O mais importante a reter é que o care é, definitivamente, uma questão de relevância social e acadêmica, no que se refere tanto àquele que presta o serviço quanto àquele que o recebe. Trata-se de propiciar um envelhecimento digno à população idosa e, simultaneamente, um trabalho decente àqueles que dela cuidam; ou melhor, a todos aqueles que se dedicam ao cuidado de pessoas dependentes. Para tanto, é preciso mudar a representação segundo a qual as competências mobilizadas nos serviços de care são iguais ou um mero prolongamento das funções domésticas. A qualidade do serviço e a do emprego estão intimamente relacionadas, e dependem da profissionalização das pessoas que irão executá-lo (para tornar visíveis e valorizadas as qualificações necessárias) e de políticas públicas próprias, dirigidas a estas e aos velhos: "o bem-estar da pessoa beneficiária do serviço e a garantia de condições de trabalho e de emprego sustentáveis para quem realiza este serviço não podem ser concebidos separadamente" (p. 129).

Claude Dubar, nesses Cadernos de Pesquisa (v. 42, n. 124, maio/ago. 2012), chamou atenção para o fato de que não é a natureza de uma atividade que a torna "profissional", mas sua organização, remuneração, reconhecimento social, enfim, sua construção social.

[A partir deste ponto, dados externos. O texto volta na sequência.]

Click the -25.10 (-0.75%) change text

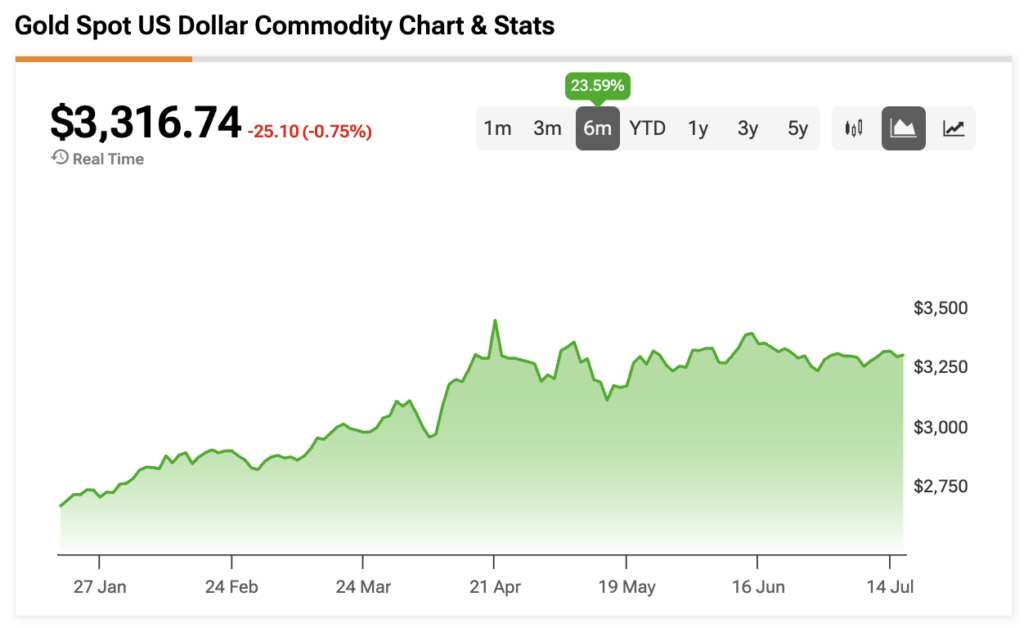pyautogui.click(x=310, y=132)
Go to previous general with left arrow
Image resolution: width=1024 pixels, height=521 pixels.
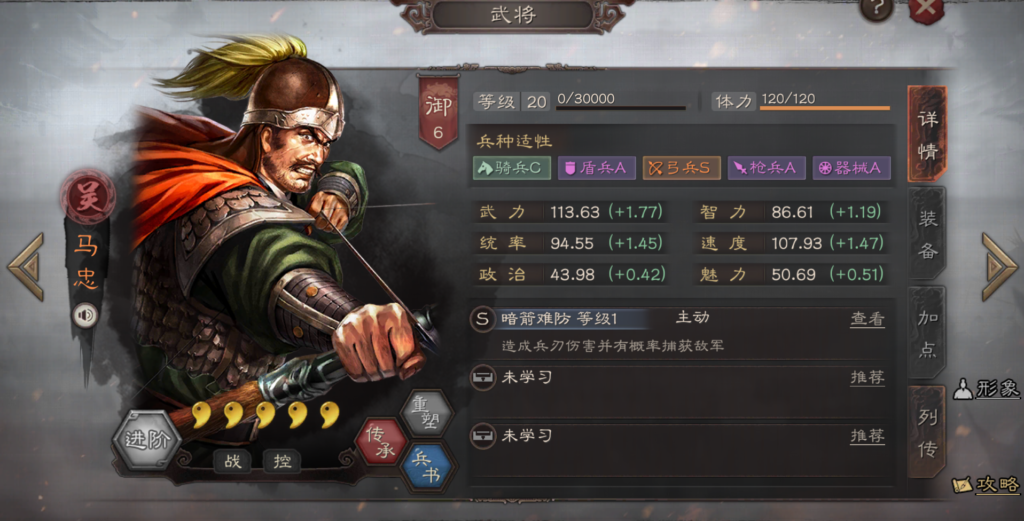pos(26,267)
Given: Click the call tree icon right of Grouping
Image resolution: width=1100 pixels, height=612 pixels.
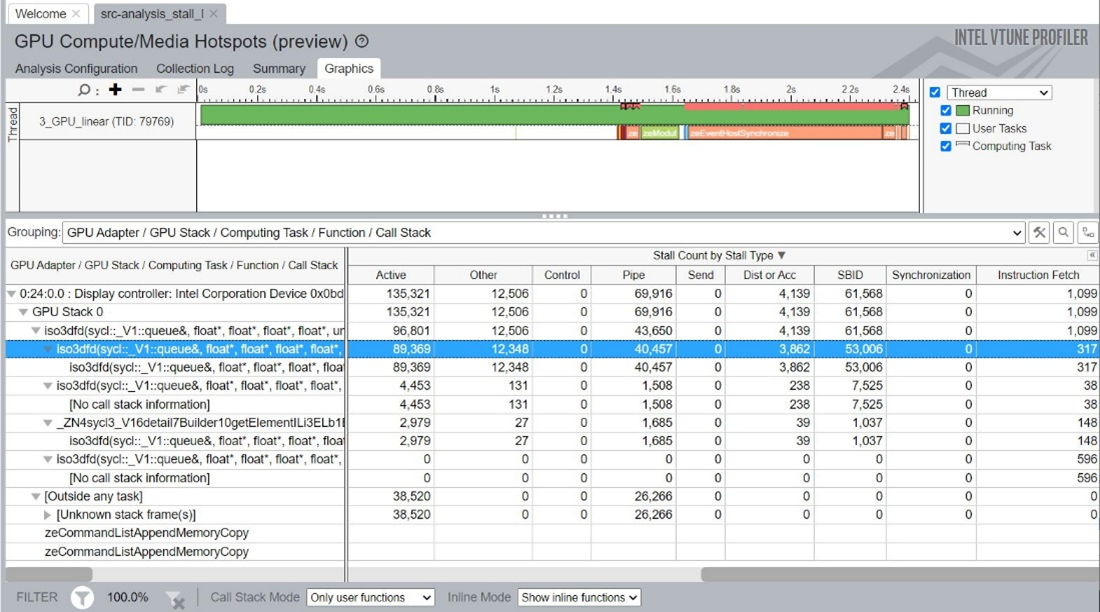Looking at the screenshot, I should tap(1087, 232).
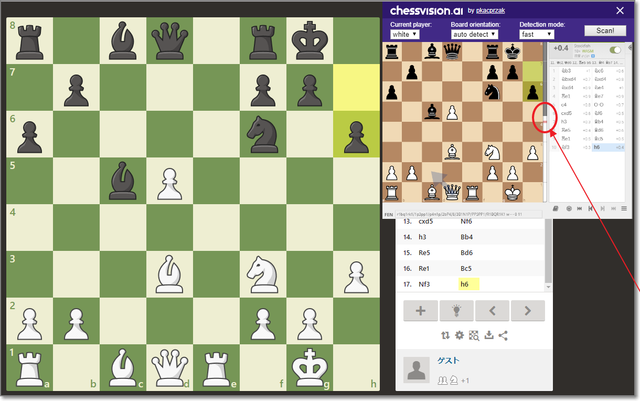Click the flip board arrows icon
640x401 pixels.
[x=445, y=335]
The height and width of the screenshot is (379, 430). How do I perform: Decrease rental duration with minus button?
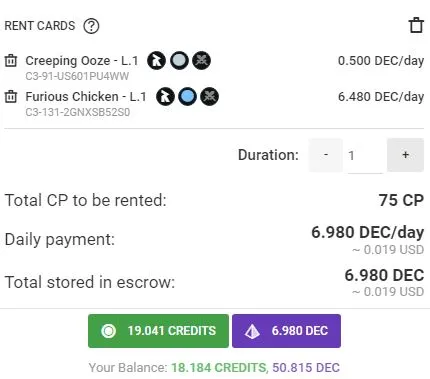pos(326,155)
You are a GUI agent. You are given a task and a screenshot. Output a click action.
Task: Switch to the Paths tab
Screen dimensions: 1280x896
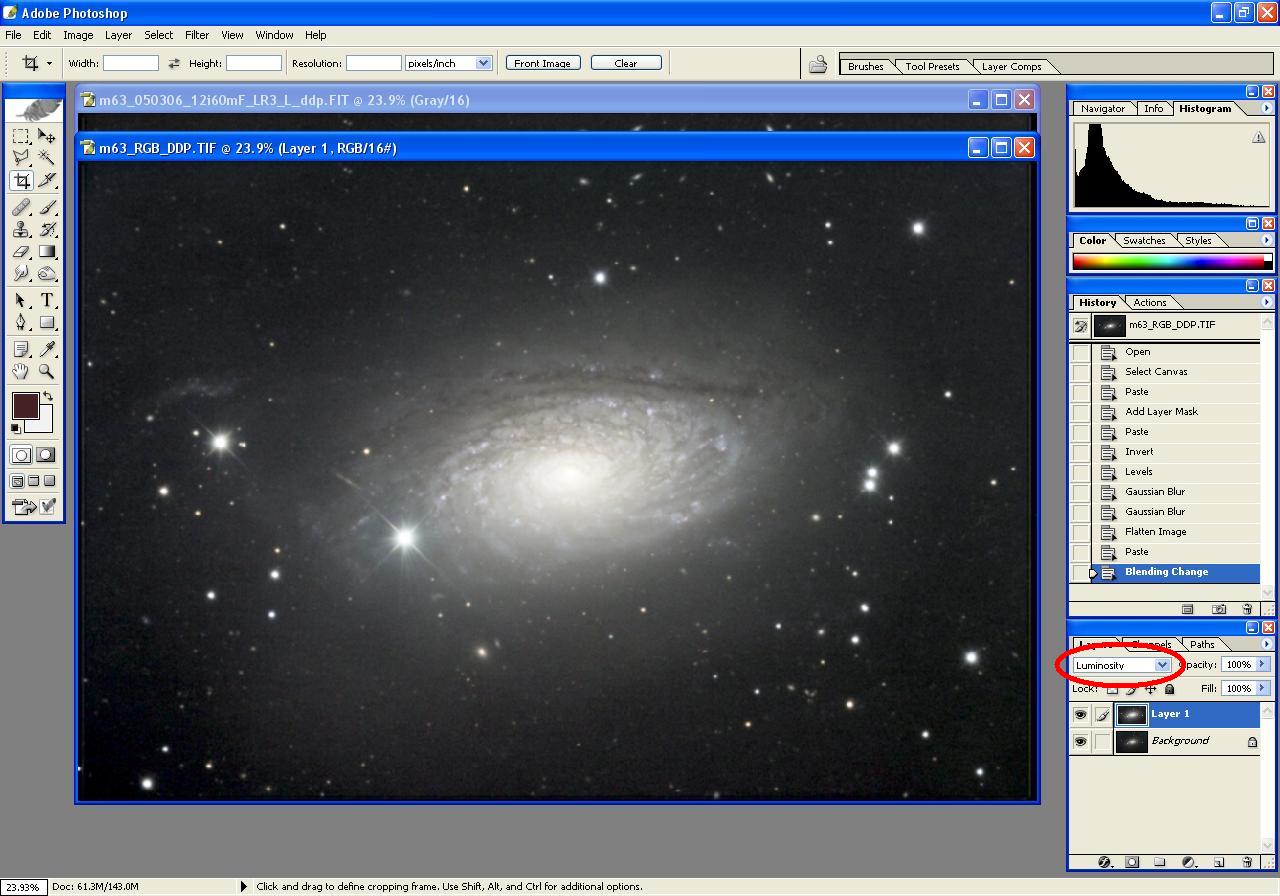pyautogui.click(x=1202, y=644)
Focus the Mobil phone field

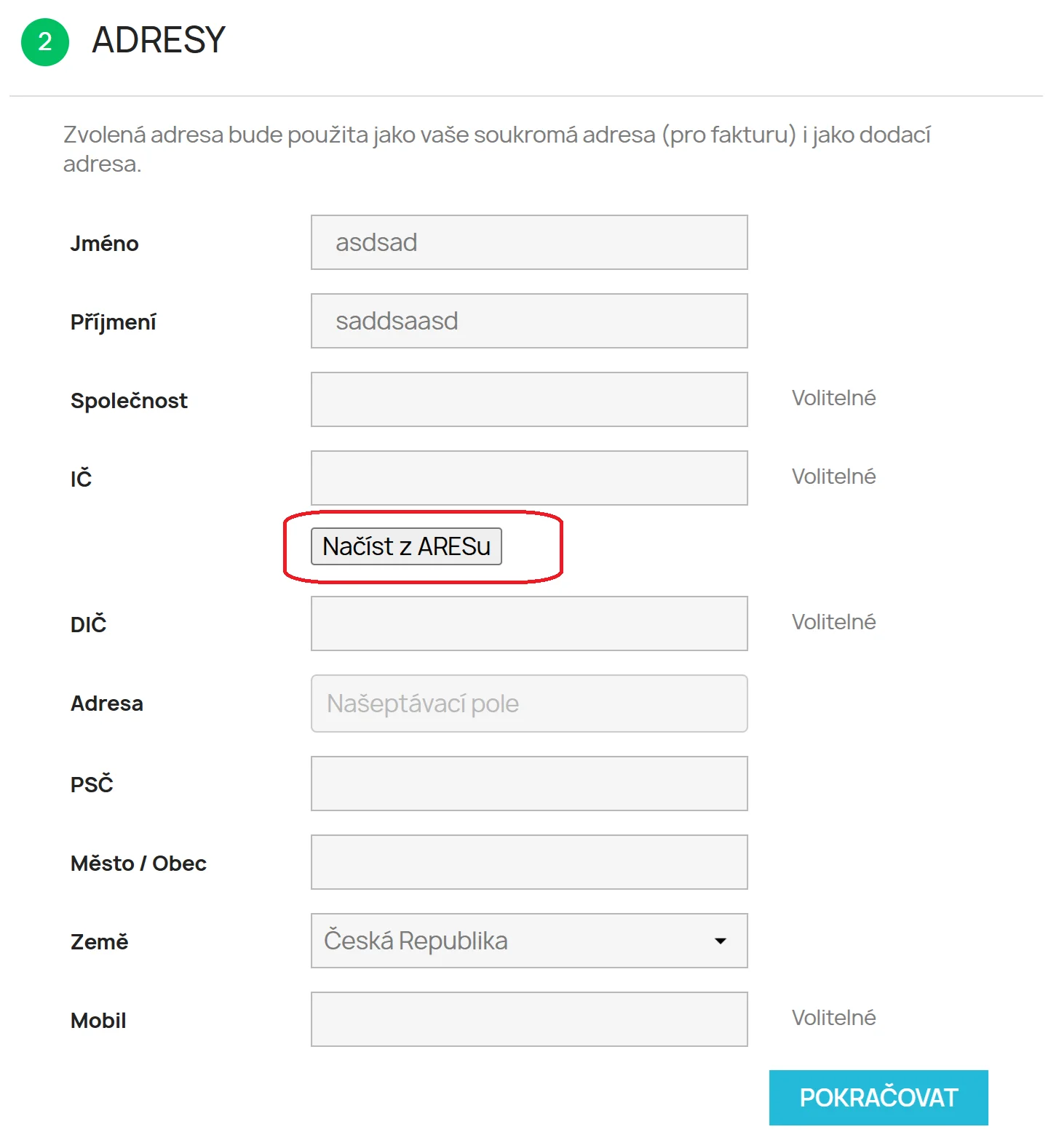pos(529,1019)
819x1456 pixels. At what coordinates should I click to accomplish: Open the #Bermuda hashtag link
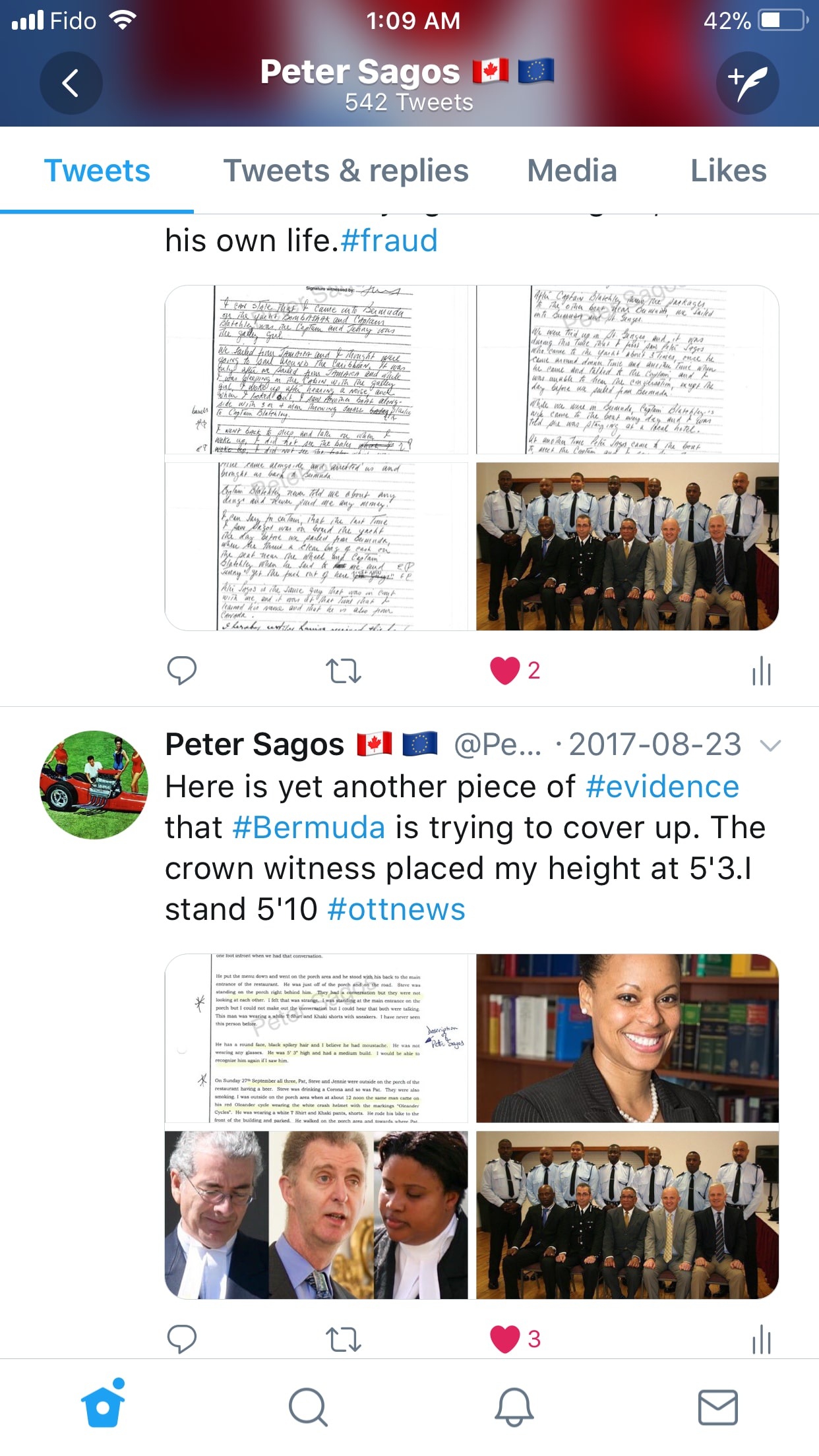click(x=309, y=828)
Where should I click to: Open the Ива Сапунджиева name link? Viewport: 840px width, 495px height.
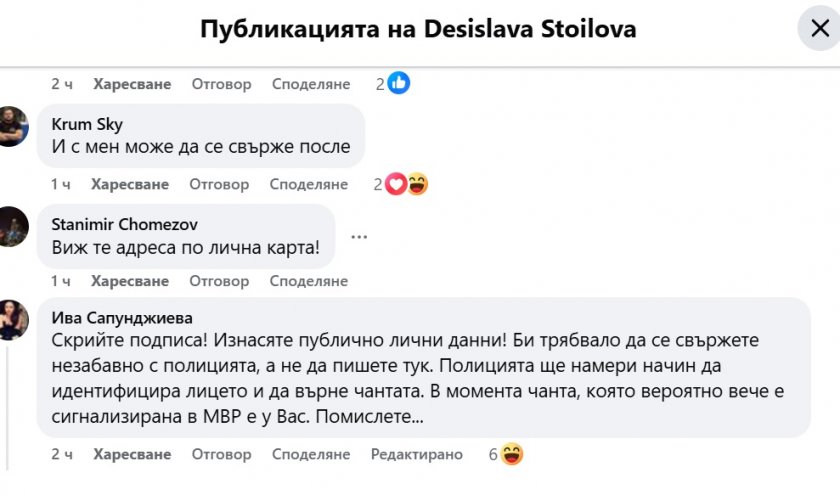pyautogui.click(x=120, y=317)
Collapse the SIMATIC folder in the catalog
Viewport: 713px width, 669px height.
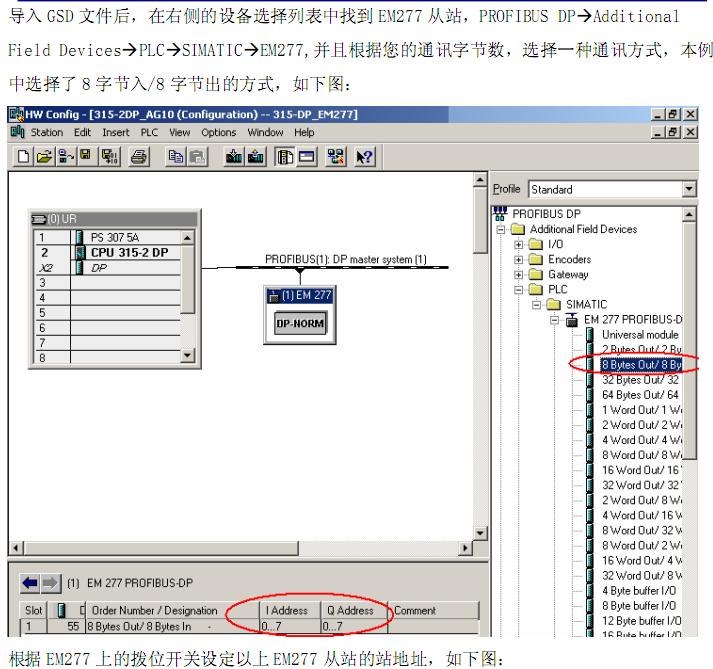pos(537,305)
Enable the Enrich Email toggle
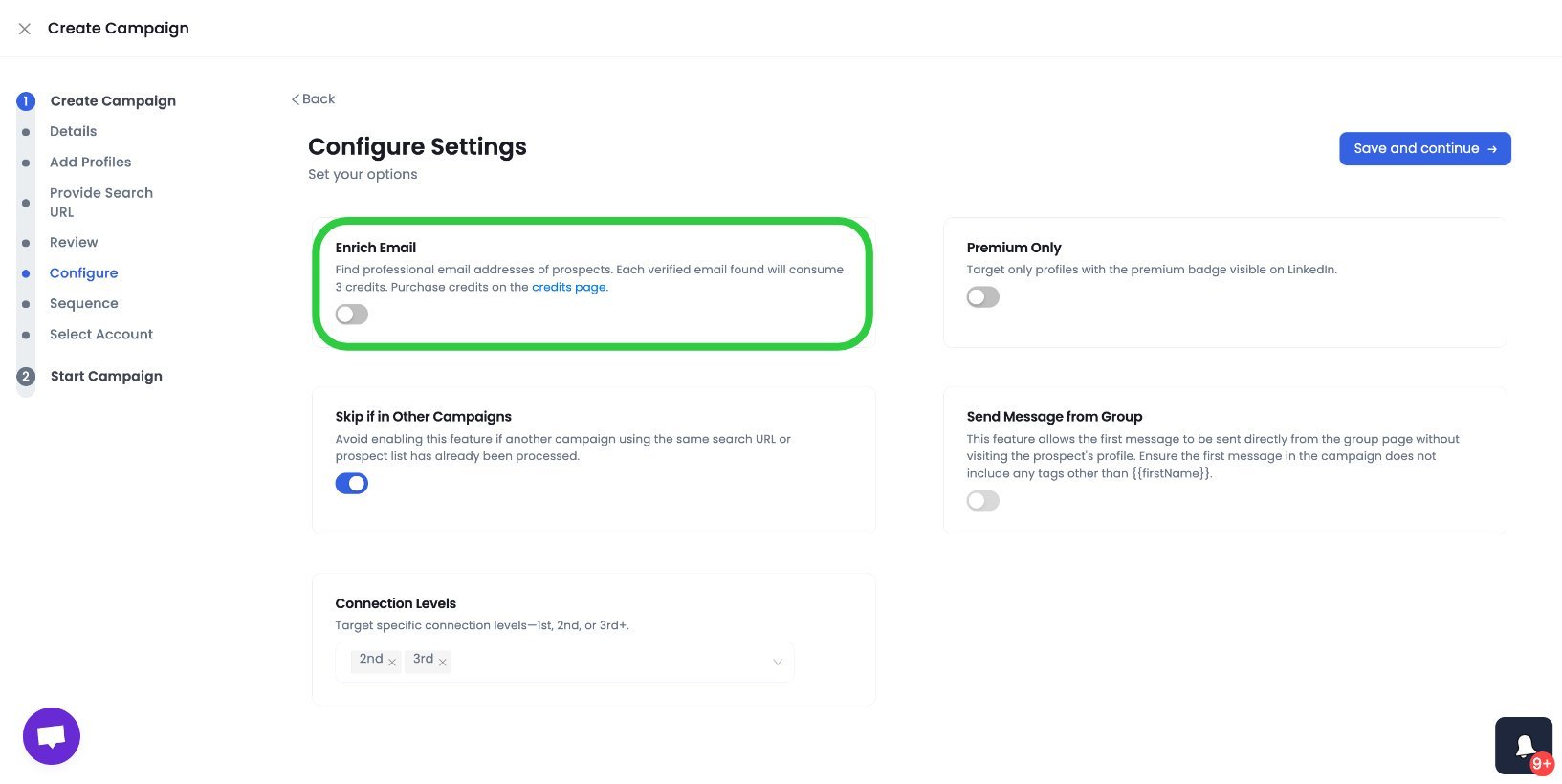 [352, 315]
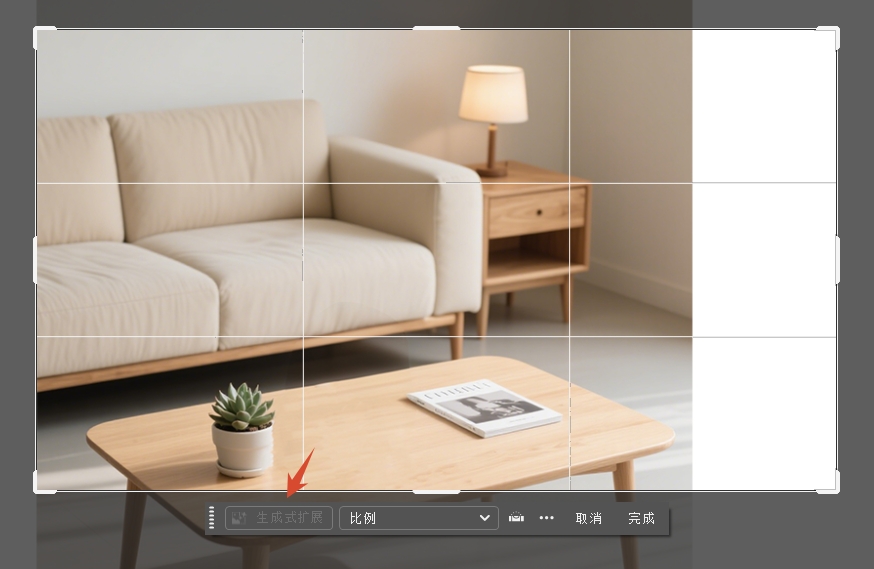Click the lamp shade on the nightstand
Image resolution: width=874 pixels, height=569 pixels.
pyautogui.click(x=493, y=95)
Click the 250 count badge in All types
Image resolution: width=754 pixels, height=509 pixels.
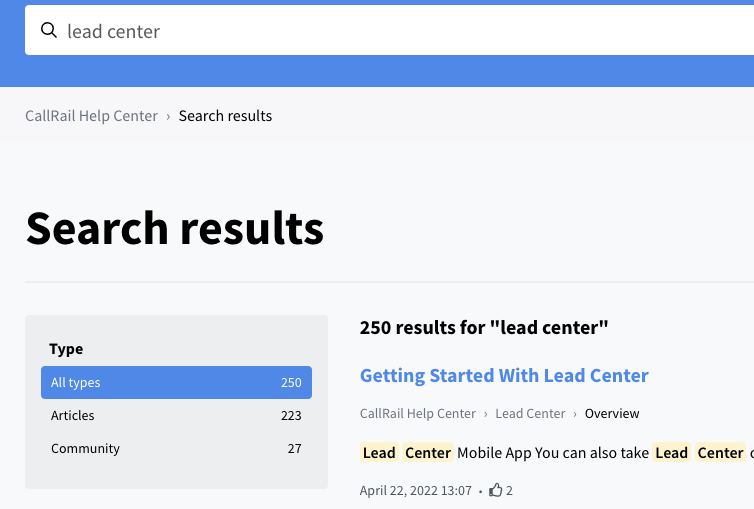pyautogui.click(x=291, y=383)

Na verdade, o autor questionava a Sociologia das Profissões de cunho funcionalista, para a qual apenas certas atividades seriam verdadeiras profissões – definidas pelo conhecimento formal, abstrato, de nível superior – e, portanto, propiciadoras de realização de si e de reconhecimento pelos outros; as demais seriam apenas ocupações assalariadas comuns. Contrariando tal enfoque, Dubar defende que todo trabalho deve ser formador, fonte de experiências e aprendizagens, de construção de si e de identidade, desde que construído para tanto: "...todos os 'trabalhos', mas também todos os 'trabalhadores', independentemente de gênero, cor ou religião, têm direito à qualificação de 'profissional'. Com a condição de que esses 'trabalhos' sejam organizados, definidos, reconhecidos como 'ofícios', isto é, atividades que requerem competências que possam ser certificadas (p. 364).